Back from Japan with the Magic of Large Language Models & the Art of Prompt Engineering
In-depth Journey into Prompt Engineering in LLMs & Behind the Scenes of ChatGPT
Greetings!
We know it's been a while since you last heard from us. Why the silence, you ask? We've been traversing the globe, soaking in knowledge and experiences so that we can bring them back to you. Our most recent adventure took us to the enchanting Land of the Rising Sun—Japan.
Japan was truly a wonder, an intriguing blend of ancient traditions and cutting-edge technology, much like Japan's blend of the old and new, Large Language Models (LLMs) intersect with established linguistic principles and pioneering ML developments.
As promised, we are back with some riveting tales (or blogs, as we like to call them) to feed your intellectual curiosity and continue our exploration of the ever-evolving world of LLMs.
Blog 1: The Art of Prompt Engineering
In our previous newsletter, we covered Introduction to LLMs and Finetuning.

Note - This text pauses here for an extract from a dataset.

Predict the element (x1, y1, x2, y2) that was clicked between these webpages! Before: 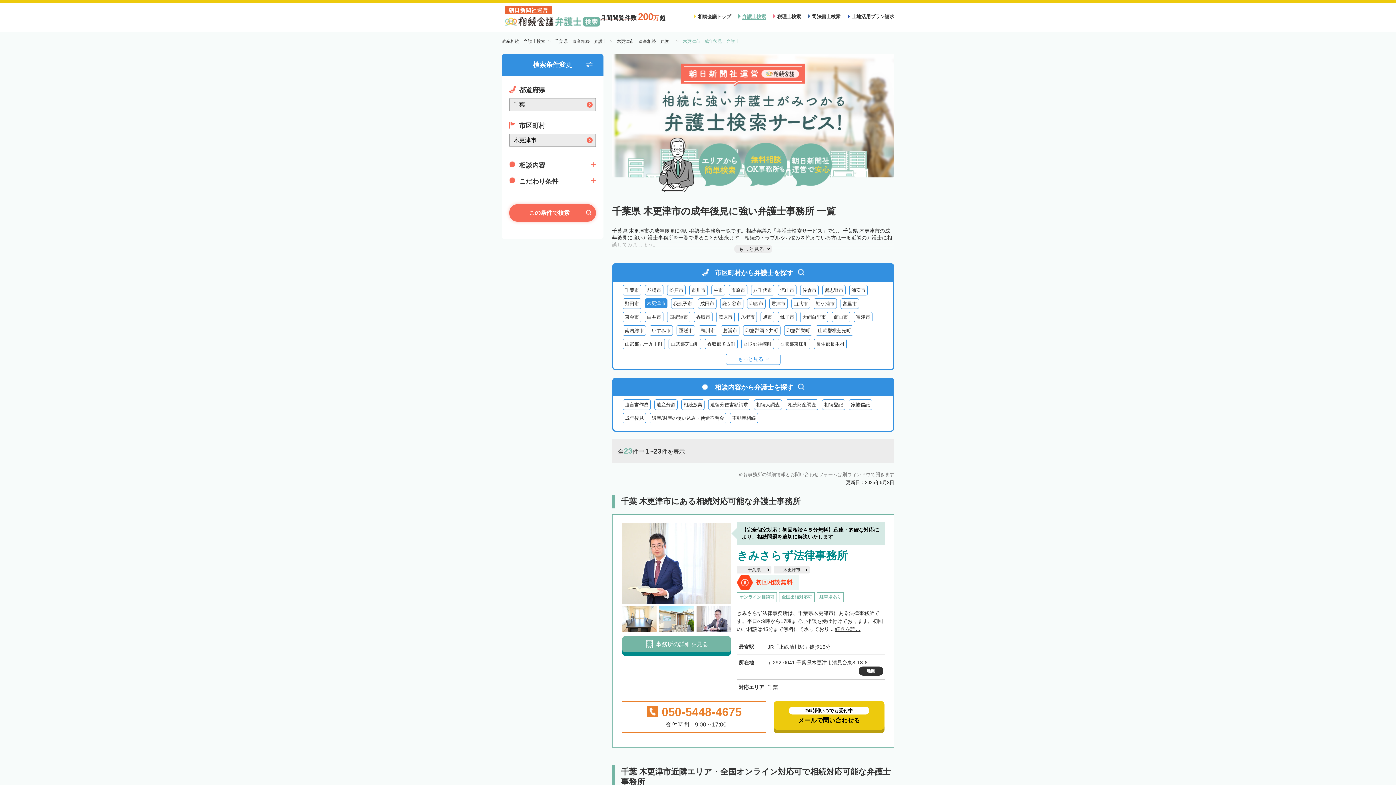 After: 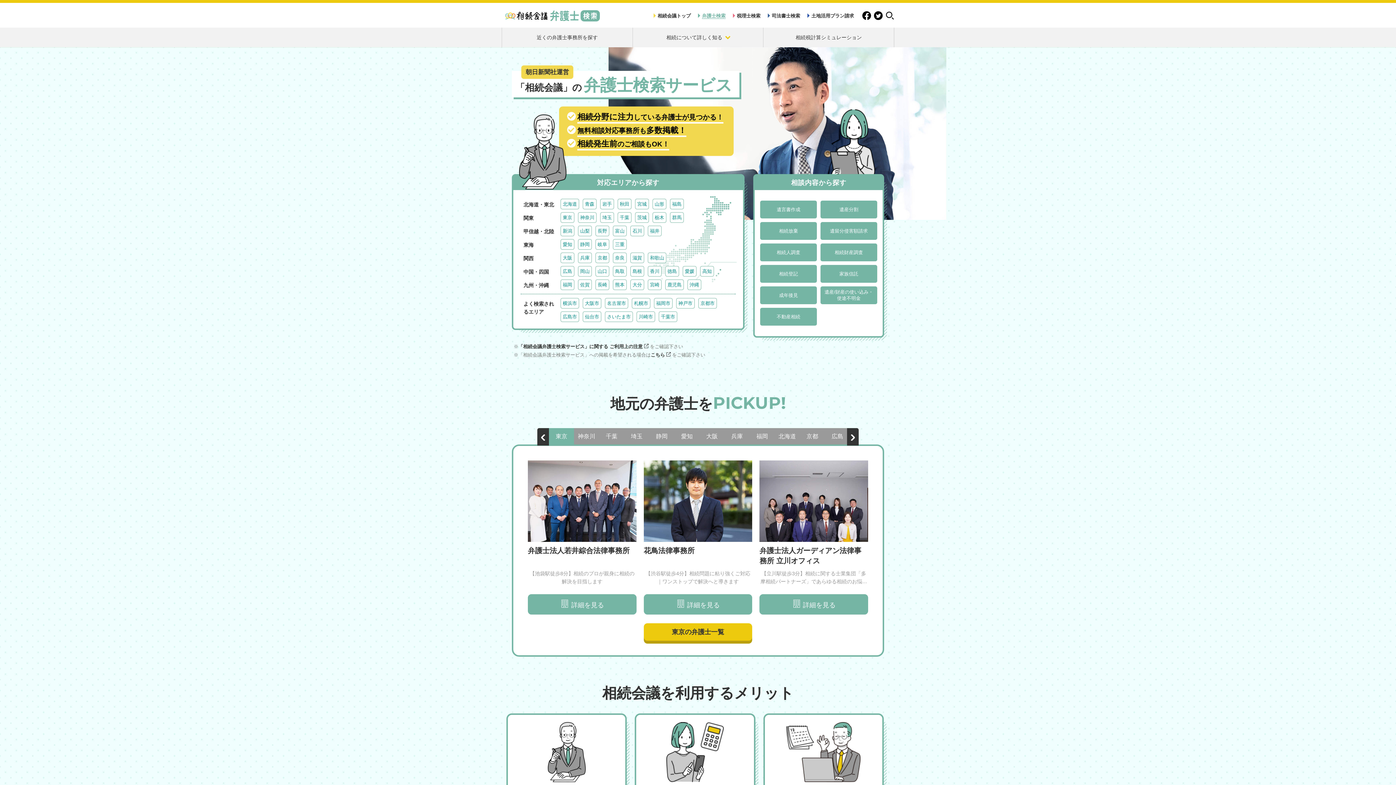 Action: label: 遺産相続　弁護士検索 bbox: (501, 38, 545, 44)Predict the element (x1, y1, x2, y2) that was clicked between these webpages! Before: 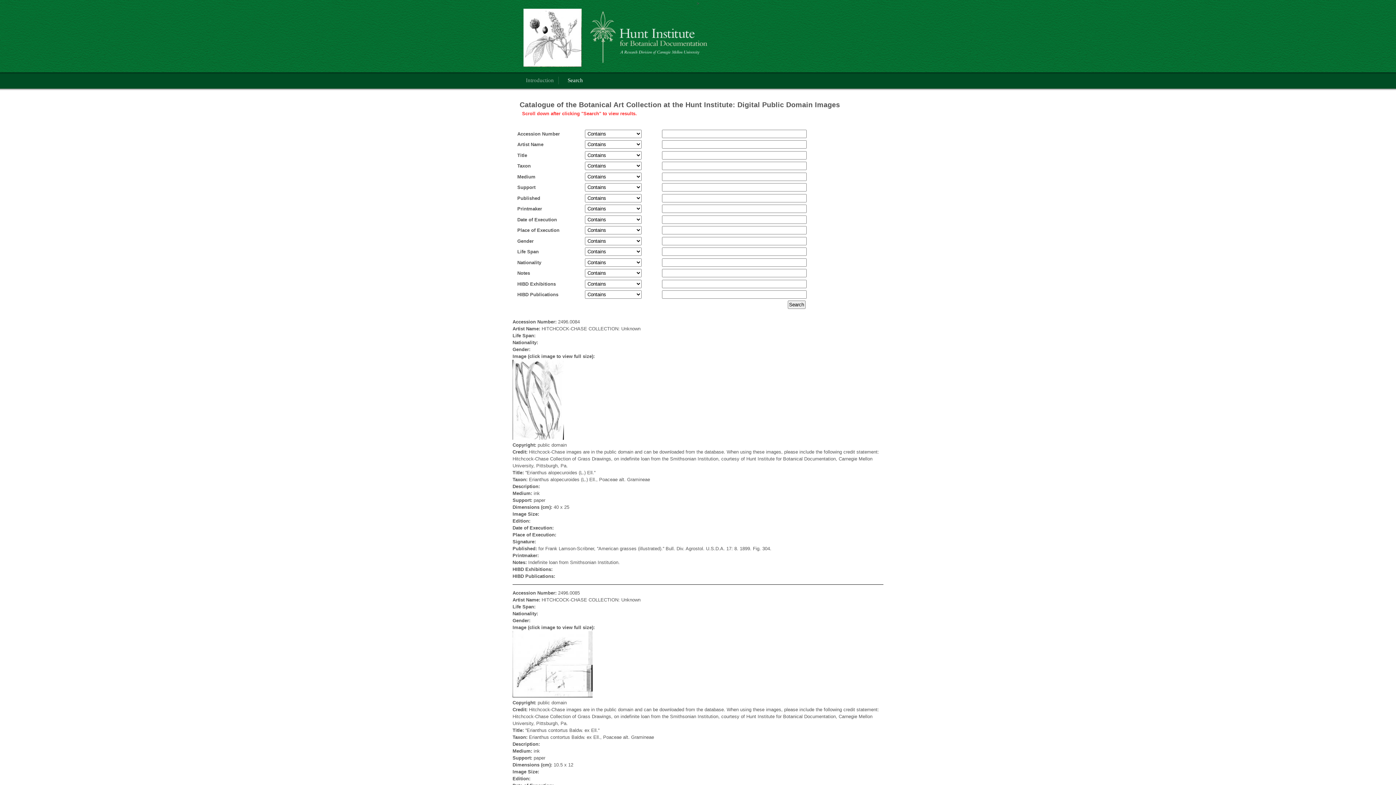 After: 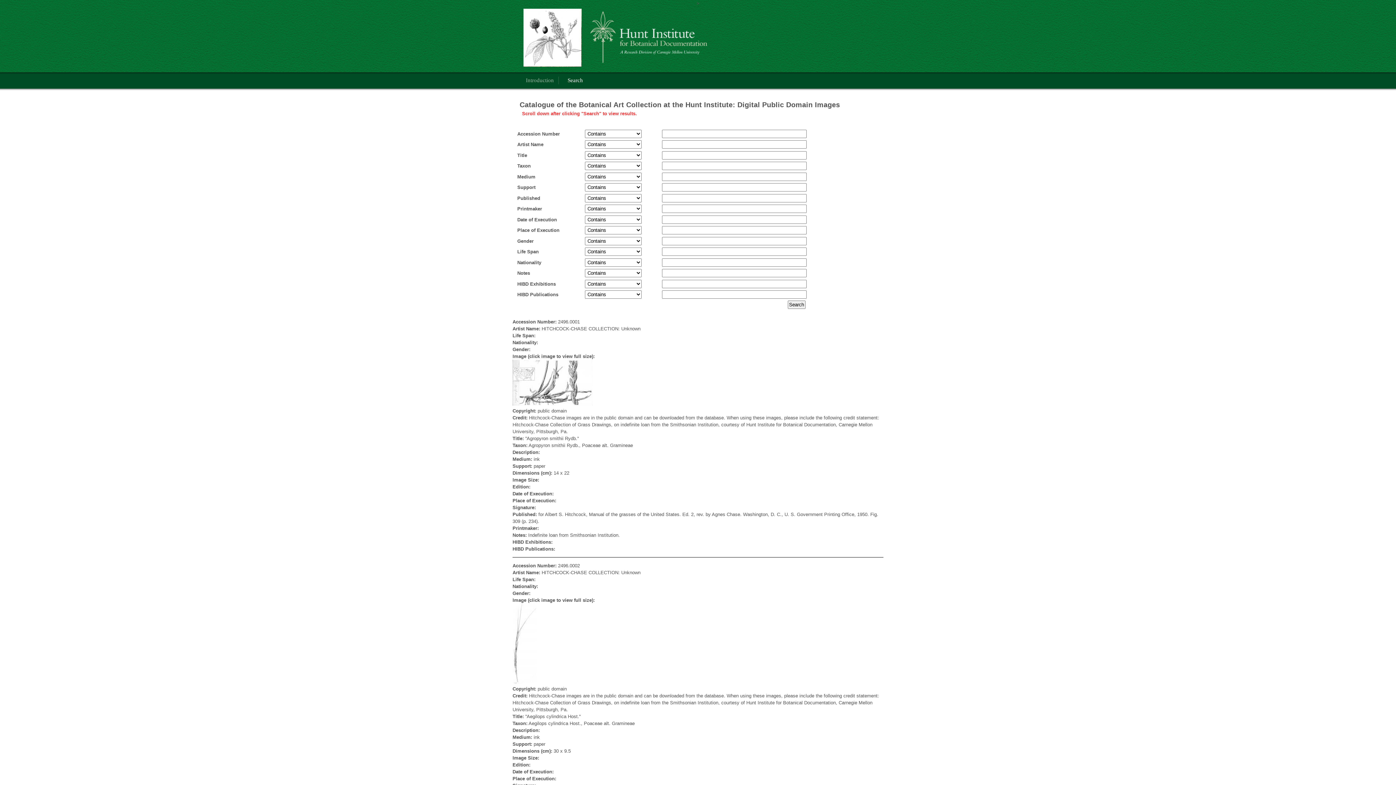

Now that you've got a handle on the basics let's take a step forward and explore the world of Prompt Engineering in the realm of LLMs. Much like teaching a bonsai tree to grow in a specific shape, prompt engineering involves guiding our model in responding to certain inputs. Our first blog takes you on an elaborate journey of understanding when and why to use Prompt Engineering, its types, and how to decide on the right approach. It's an art, a science, and a lot of fun!
Blog 2: The Magic Sauce Behind ChatGPT
Have you ever wondered about the 'magic sauce' that makes ChatGPT tick? How does it understand your queries, craft coherent responses, and sometimes even throw in a witty comeback? Get ready to navigate through the history of LLMs, the hows and why's, the potential, and the challenges. You'll learn about the nuances of Reinforcement Learning, Human Feedback(RLHF), and Reward Modelling. We will also try our hand at RLHF with Hugging Face and GPT-2.
MLOps and ML Pulse Check
Anthropic announces Claude 2 and Constitutional AI: Anthropic has recently made its chatbot, Claude 2, accessible to the public. Anthropic also announced "Constitutional AI", their approach to ensuring the safety of their generated content. It works by training the model on a set of principles for decision-making about the produced text. The principles were taken from documents including the 1948 UN declaration and Apple’s terms of service, which cover modern issues such as data privacy and impersonation. Claude 2 showcases impressive performance, scoring 76.5% on the Bar exam's multiple-choice section and surpassing the 90th percentile on the GRE reading and writing tests. However, my biggest improvement is the expanded context length of 100k tokens. This means that you can submit a whole book in a single prompt! This will be useful when building chat applications as the model can now get long-term contextual information. Despite the upgrades, Anthropic maintains its API pricing the same as its previous model, Clause 1.3.
GPT4 Function Calling and API Price Drop: Speaking of API pricing, about a month ago, OpenAI dropped the prices of their APIs even further! They dropped the pricing of their ada-002 model by 75% and gpt-3.5-turbo by 25%! However, another announcement that went under the radar was how you can interact with gpt-4 and gpt-3.5 using function calling. So now, instead of writing text like “Create a SQL Query to find out many new subscribers did I get this month?” you can write a function in the form “create_sql_query(text)”, and it should output a query for you!
So, join us on this enlightening journey and let's embrace the knowledge and fun that LLMs bring. Thank you for tuning in and sticking with us on this ride. We're thrilled to be back in your inbox and hope to bring you even more engaging content in the future.